Special care should be taken when women with preeclampsia are considered for blood transfusion postpartum because of the increased risk for transfusion reactions, Swedish researchers say
Their study also found that postpartum haemorrhages that require blood transfusion are becoming more common.
Published in Blood Advances the study found that in 517, 854 women who had pregnancies reported between 1990 and 2011 in Stockholm, 12,183 (2.4%) women received a blood transfusion.
There were 96 events involving a transfusion reaction postpartum, giving a prevalence of 79/10, 000 compared with 40/10, 000 among nonpregnant women (Odds Ratio 2.0).

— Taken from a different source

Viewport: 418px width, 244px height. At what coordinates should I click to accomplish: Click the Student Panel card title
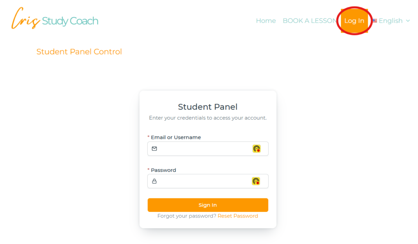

The study showed that preeclampsia was the single most important risk factor for transfusion reaction (OR 2.1).
Previous caesarean delivery also heightened the risk of placental complications and bleeding in subsequent pregnancies. In this study, 26 % of all women who received more than 10 units of blood postpartum had a previous caesarean delivery compared with 8% of women who had no blood transfusion postpartum.
The likelihood of problems was also significantly increased when a combination of all three types of blood component (red blood cells, plasma and platelets) was administered.
The researchers from the Karolinska University Hospital, also found that the number of postpartum transfusions increased by 40% during the 20-year study period. The exact reason for this was not clear but the investigators said it may be due to the trend for pregnant women to be older, have higher body fat, more often conceive by IVF, and more likely to undergo caesarean delivery, have placental complications or multiple pregnancies – all of which are thought to be contributing factors.
“There seems to be something about pregnancy that makes transfusion-related adverse events and complications more likely,” said Dr Lars Thurn (PhD) of Karolinska Institutet in Stockholm, Sweden, and the study’s senior author.
“Based on our findings, obstetricians and clinicians need to be more aware of these potentially harmful reactions when evaluating pregnant women for blood transfusion, especially if they have preeclampsia, induced labour, or preterm delivery.”
“In this population blood products should only be administered when necessary and when alternative options have been considered.”